Figure 4.

1-Heptanol does not affect tyrosine phosphorylation of global cellular proteins, FcεRI-βsubunit, or the SYK/LAT1/PLCγ1 axis in antigen-activated RBL-2H3 mast cells. (A) IgE-sensitized cells were treated for 15 min with vehicle (Control) or 2.5 mM 1-heptanol and then activated with antigen (TNP/BSA; 0.5 µg/mL) for the indicated time intervals in the absence or presence of 2.5 mM 1-heptanol. Whole-cell lysates were size-fractionated by SDS-PAGE and analyzed by immunoblotting (IB) with PY-20-HRP conjugate. For loading control, the blots were developed with an antibody specific for β-actin (n = 3). (B,C) The cells were treated for 15 min with vehicle (Control) or 2.5 mM 1-heptanol and then activated with antigen as in A for 5 min. The FcεRI complexes were immunoprecipitated (IP) and analyzed by IB with the PY-20-HRP conjugate. For loading controls, the blots were developed with FcεRI-β chain-specific antibody. The position of the FcεRI-β chain is indicated (n = 3). (C) Quantitative analysis of the phosphorylated FcεRI-β chains normalized to their amounts. Values indicate means ± SEM (n = 3). (D–I) RBL-2H3 cells were activated for different time intervals as in A, size-fractionated by SDS-PAGE, and analyzed by immunoblotting with phosphotyrosine-specific antibodies recognizing SYK^Y519/Y520 ((D,E); n = 4), LAT1^Y195 ((F,G); n = 3), and PLCγ1^Y783 ((H,I); n = 5).
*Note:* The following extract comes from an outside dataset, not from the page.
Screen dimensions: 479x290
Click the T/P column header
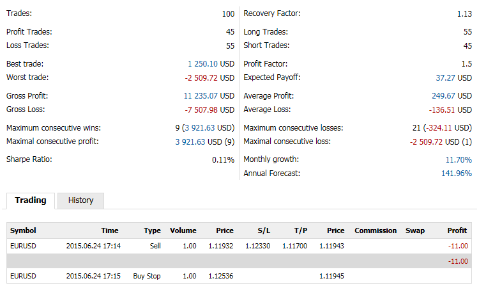pyautogui.click(x=301, y=230)
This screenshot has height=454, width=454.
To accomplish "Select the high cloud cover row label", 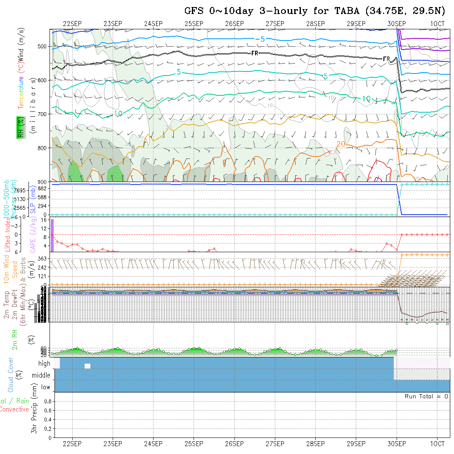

The antibodies specific to the corresponding proteins were used as loading controls. Representative immunoblots with the corresponding protein loading controls are shown in (D,F,H). The results from the quantification of the tyrosine-phosphorylated proteins in activated cells are normalized to signals in non-activated cells and loading control proteins (E,G,I). Values indicate means ± SEM calculated from the numbers above (n), denoting the numbers of biological replicates. Numbers on the left in (A,B,D,F,H) indicate the positions of molecular weight markers in kDa.